Among more than a dozen skeletons in a mass grave in the Víznar ravine (Granada), archaeologists have found the remains of a boy between 11 and 14 years old, shot in the Civil War. He was shot twice: one bullet passed through and broke his skull; the other was still inside. Next to the bones, a drawing pencil and an eraser appeared. “We are very shocked. He has touched us hard,” explains Paco Carrión, professor of Archeology at the University of Granada, who has been directing the search for missing persons in this area since 2021, near the place where the poet Federico García Lorca was murdered. “I thought it could be my grandson, I imagined such a defenseless being about to be executed. It was the last body we found, that is, they had killed him first.” He had 14 more bodies on him.

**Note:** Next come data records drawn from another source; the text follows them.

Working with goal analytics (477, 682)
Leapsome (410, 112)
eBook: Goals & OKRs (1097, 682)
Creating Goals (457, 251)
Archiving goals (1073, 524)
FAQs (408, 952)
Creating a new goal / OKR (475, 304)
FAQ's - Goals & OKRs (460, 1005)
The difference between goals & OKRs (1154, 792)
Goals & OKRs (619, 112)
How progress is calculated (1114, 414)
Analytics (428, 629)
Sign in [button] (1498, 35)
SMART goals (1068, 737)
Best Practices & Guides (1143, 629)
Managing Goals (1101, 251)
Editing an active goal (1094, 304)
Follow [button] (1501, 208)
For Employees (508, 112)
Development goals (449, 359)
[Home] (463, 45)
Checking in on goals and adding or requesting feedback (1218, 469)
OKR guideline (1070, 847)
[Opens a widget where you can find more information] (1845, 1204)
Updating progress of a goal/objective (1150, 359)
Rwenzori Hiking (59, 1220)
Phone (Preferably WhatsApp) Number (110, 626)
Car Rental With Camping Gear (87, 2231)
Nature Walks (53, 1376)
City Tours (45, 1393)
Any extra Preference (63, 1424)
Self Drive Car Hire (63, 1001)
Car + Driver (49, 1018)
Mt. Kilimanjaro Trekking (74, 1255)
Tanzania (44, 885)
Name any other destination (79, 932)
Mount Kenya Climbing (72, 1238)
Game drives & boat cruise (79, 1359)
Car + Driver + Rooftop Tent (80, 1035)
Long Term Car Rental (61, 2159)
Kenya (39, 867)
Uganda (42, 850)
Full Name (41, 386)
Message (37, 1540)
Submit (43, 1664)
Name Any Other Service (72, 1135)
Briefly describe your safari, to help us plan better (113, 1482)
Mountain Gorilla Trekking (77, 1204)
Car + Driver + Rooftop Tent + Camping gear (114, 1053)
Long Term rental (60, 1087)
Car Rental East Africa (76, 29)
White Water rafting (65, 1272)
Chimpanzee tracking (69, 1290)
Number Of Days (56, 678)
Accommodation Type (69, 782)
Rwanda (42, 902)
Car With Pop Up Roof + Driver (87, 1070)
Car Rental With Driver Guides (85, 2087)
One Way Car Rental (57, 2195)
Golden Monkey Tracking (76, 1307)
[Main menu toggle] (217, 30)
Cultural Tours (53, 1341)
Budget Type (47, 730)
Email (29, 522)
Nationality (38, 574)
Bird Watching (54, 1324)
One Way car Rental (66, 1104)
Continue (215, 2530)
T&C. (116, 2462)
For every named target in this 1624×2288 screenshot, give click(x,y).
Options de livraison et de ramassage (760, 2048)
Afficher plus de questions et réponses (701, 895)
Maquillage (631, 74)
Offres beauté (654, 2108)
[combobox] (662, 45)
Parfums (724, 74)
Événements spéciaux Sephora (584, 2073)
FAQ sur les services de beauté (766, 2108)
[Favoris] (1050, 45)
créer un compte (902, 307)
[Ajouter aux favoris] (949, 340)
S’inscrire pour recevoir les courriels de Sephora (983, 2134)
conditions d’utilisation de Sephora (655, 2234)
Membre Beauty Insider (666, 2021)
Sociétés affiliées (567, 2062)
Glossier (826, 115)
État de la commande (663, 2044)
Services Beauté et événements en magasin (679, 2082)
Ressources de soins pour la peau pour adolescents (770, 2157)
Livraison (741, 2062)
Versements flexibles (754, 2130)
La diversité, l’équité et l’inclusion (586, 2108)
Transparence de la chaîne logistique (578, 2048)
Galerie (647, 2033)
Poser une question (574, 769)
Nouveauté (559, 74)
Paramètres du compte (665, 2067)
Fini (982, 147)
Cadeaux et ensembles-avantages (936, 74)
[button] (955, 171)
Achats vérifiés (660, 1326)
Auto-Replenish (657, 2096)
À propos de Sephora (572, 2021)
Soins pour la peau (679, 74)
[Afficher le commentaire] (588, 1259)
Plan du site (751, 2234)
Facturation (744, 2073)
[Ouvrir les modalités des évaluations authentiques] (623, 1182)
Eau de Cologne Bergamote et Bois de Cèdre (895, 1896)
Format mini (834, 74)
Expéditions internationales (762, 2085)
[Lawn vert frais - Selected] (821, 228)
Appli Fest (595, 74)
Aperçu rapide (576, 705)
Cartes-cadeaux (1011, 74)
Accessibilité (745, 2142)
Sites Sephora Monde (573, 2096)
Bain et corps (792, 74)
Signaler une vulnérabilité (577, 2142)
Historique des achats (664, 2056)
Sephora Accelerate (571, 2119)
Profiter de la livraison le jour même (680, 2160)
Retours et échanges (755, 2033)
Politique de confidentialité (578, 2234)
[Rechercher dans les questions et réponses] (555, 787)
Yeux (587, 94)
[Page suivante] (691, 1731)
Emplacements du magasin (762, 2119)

The little one has no name. “We do not know his identity because none of the sources we have consulted and those used by the historians working on the project spoke of a shot child,” explains Carrión. “The hypothesis we are considering is that one of the other 14 victims that we have found in the grave is his father. We will know when the genetic analyzes are carried out in the laboratories of the University of Granada.” Nobody claimed it. If they cannot find relatives, the remains will be reburied in a memorial with the other executed people who do not have living relatives. “At the moment, we have recovered the remains of 124 people, 34 of them women, in 17 graves in the Víznar ravine. We think there may be about 200 in total. We have arrived late, because until just ten years ago there were no funds to carry out this work scientifically, and now it is difficult to find all the families.” Fifty children, grandchildren and great-grandchildren are still awaiting identification.
It is common for skeletons recovered in Francoist graves to correspond to young people, but not so much. In 2010, actor Javier Bardem gave voice to Francisco Escribano, an 18-year-old boy whose remains were recovered in February 2006 from a grave in Fontanosas (Ciudad Real) with those of six other people: his father, two of his uncles and a cousin of his. In 2004, one of the murderers had written an anonymous letter to the City Council in which he confessed to the crime and indicated the place where the bodies had been buried one early morning in July 1941. The letter, typed and sent from Barcelona, explained that one of The victims “were under 15 years of age.” The experts determined, when they exhumed the grave, that there were a few more and they corresponded to José Escribano's brother, a goatherd, like the rest of the executed men from his family.
The work in the Víznar ravine is financed by the central government and the collaboration of the Junta de Andalucía, chaired by Juan Manuel Moreno Bonilla, of the PP. “Unlike other places, where they govern with Vox,” Carrión celebrates, “here they have never given us a problem. On the contrary. I cannot understand what they are doing in other territories, repealing the autonomous memory laws and lending themselves to the historical revisionism of the extreme right. “This is a human rights issue.”